Nous sommes bientôt le 5 septembre, deux ans depuis l’accession du CNRD au pouvoir. Quel bilan politique pour le col Mamadi Doumbouya et son équipe ?
Bon, le colonel Dumbouya, jusqu’à preuve de contraire, il a un bilan positif aux yeux de mon Parti qu’on appelle ADC BOC. Il a un bilan appréciable, seulement il y a des problèmes dans certains départements. Il y en a qui sont en train de s’éloigner de la trajectoire dont le Ministère de l’administration du territoire et de la décentralisation (Matd) et le Conseil national de la transition (CNT).
Qu’est-ce que vous leur reprochez ?
Le ministre de l’Administration du territoire, c’est un acteur qui est venu de la société civile, qui a une compétence au point de vue des actions c’est-à-dire la gestion axée sur les résultats. Et je crois bien qu’il est en train de passer à côté du GAR. Lorsque vous posez des actes et que vous n’avez pas de résultat, il faut changer de méthode.
Mais si vous n’avez pas de moyens pour vraiment couvrir votre ambition, c’est-à-dire que vous êtes hors GAR. Donc cela veut dire que vous êtes en train de pêcher dans le désert et vous n’aurez pas de poissons.
Raison pour nous de rappeler à ce ministre qu’on est en train de voir des activités projetées très bien et bien organisées, mais la faisabilité est nulle parce qu’il n’y a pas encore des indicateurs qui montrent que ce qu’ils ont projeté et fait. C’est pourquoi, je rappelle à ce ministre de relire le principe de la GAR.
Qu’en est-il du CNT ?
Le CNT est en train de s’éloigner de ses objectifs. C’est pourquoi, nous demandons qu’il puisse revoir un peu le Règlement intérieur le même que celui de l’ancienne Assemblée nationale. Il faut comprendre qu’un conseiller de la transition ne doit pas ouvrir beaucoup d’activités. Il a des activités prioritaire.
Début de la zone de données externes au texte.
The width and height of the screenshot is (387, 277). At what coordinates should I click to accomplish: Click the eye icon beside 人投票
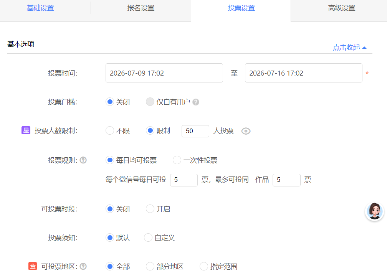pyautogui.click(x=246, y=131)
Tellement les conseillers sont à l’aise, ils oublient même qu’ils ont une Constitution à rédiger. Ils se mettent à créer des activités parallèles telles que le sports, les débats d’orientation constitutionnel, des retraites sans objectifs au lieu de se concentrer sur la rédaction de l’avant-projet de la Constitution afin de situer le peuple de Guinée sur le retour à l’ordre constitutionnel. Ce qui n’est pas du tout appréciable à mes yeux. Il faut vraiment recadrer les conseillers au niveau du CNT pour qu’ils puissent comprendre qu’ils ne sont pas là pour faire la mamaya.
On n’a pas besoin de delocaliser les débats d’orientation constitutionnelle, il faut le faire à Conakry, Kindia et Mamou. C’est un faux débat et source de financement inutile. Il faut qu’on arrête. Par conséquent, nous demandons au colonel Mamadi Doumbouya, qui est le garant de la transition, de recadrer tous ces départements qui sont en train de s’éloigner de leur objectif.
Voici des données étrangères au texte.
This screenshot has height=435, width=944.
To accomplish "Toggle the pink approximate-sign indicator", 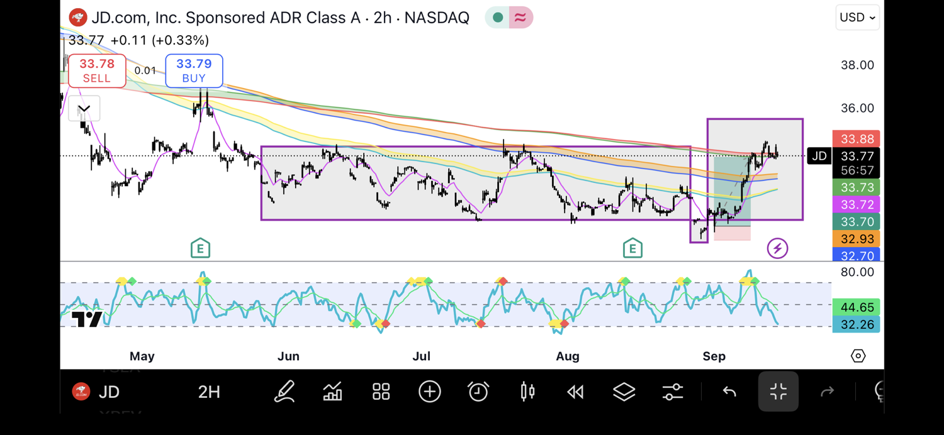I will click(520, 18).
Quel bilan sur le plan judiciaire pour le colonel et son équipe ?
Je suis politique, je m’aventure dans le domaine politique à savoir comment les départements fonctionnent. Quand je prends le ministre de la Justice, il fait trop de commentaires. Il fait trop de mouvements parfois qui lui coûtent très cher. Il a des problèmes avec les magistrats. Les magistrats n’agissent pas comme un politicien. Ils utilisent la loi contre vous et qui utilise la loi contre vous pourrait vous coincer. Je demande à ce ministre de revenir à des meilleurs sentiments avec ses pairs. Il ne faut pas engager des bras de fer. Moi je pense qu’il doit essayer de rectifier cela avant que les choses ne se compliquent.
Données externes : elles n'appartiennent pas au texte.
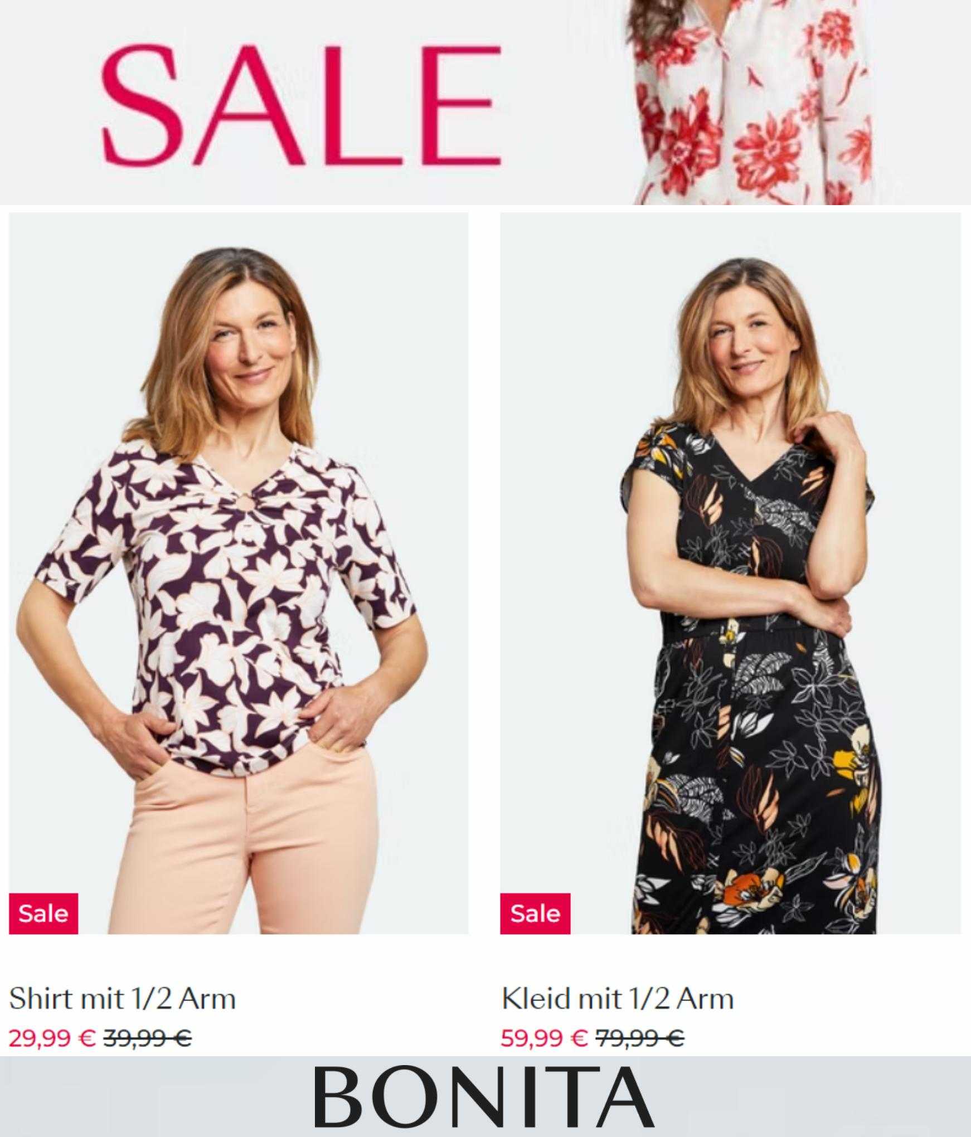This screenshot has width=971, height=1137.
Task: Open the Kleid mit 1/2 Arm title
Action: pyautogui.click(x=618, y=998)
Récemment, le porte-parole du gouvernement a déclaré qu’il n’y a pas de prisonniers politiques en Guinée. Pendant ce temps, des dignitaires du régime Alpha Condé dont les anciens Premier ministre, Kassory Fofana et président de l’Assemblée, Damaro Camara…
Un prisonnier politique c’est quelqu’un qui est arrêté à cause de ses opinions politiques. Je ne pense pas qu’on en trouve cela à la Maison centrale aujourd’hui. Tous ceux qui ont été arrêtés pour des faits politiques ont été purement et simplement libérés par les magistrats. Il faut les reconnaître. Par contre, on peut dire que les procureurs ne respectent pas les procédures en gardant les gens sans qu’ils ne soient mis devant un juge d’instruction.
Depuis le 5 septembre 2021, au moins 20 personnes ont été tuées pendant les manifestations à Conakry. Qu’en dites-vous ?
Bon, tout ça, je vous dis, il faut qu’il y ait ce qu’on appelle un collège de victimes. Ils doivent se lever et organiser la rédaction d’une plainte contre les présumés auteurs. Mais, je ne rentre pas dans l’interprétation des dossiers judiciaires. Je ne m’immisce pas, je suis politique et je ne ferai que de mes activités politiques.
Les autorités de la transition s’apprêtent à célébrer son 2e anniversaire, le 5 septembre 2023. Les Forces vives de Guinée projettent une marche pacifique le même jour. Qu’en pensez-vous ?
Je n’apprécie pas la décision d’aller manifester. J’apprécierai que ce jour, chaque acteur concerné fasse le bilan du CNRD, rappelle ce qui à marcher et ce qui n’a pas marcher et appelle le CNRD à rectifier le tir. Organiser des manifestations c’est contre-productif. Cela n’a pas de sens et les résultats ne seront que catastrophiques. Quand vous organisez des manifestations, vous ne marcherez pas parce que vous savez que c’est interdit. Manifester pendant que les manifestations sont interdites c’est n’est rien d’autre que de provoquer les autorités. Il y aura ainsi des violences par endroits entre les manifestants et les forces de l’ordre et ça va créer des tensions. Celles-ci vont entrainer certainement des victimes.
Imaginez lorsque vous êtes dans votre voiture et que quelqu’un vous lance une pierre si vous détenez un couteau, vous allez certainement essayer de vous défendre avec, c’est pour vous dire que cela ne va créer que des tensions. Les manifestants ne calculent pas. Pour eux, il faut créer la terreur en détruisant les biens de gens. Est-ce que c’est pour ça on manifeste ? La manifestation c’est pour un but. Aller barrer les routes, c’est un désordre public. C’est pourquoi, il faut toujours de la responsabilité pendant les manifestations.
Moi, je suis contre les violences et non les manifestations si les gens peuvent aller devant leur siège et aux carrefours sans violence, mais je sais que ce n’est pas possible. En Guinée, les gens manquent d’éducation par rapport à ça. Si vous n’avez pas été formé pour manifester sans violence, il serait mieux de ne pas manifester. Lorsqu’on veut manifester pour une cause qu’on vienne rassurer les autorités et qu’on prenne la responsabilité.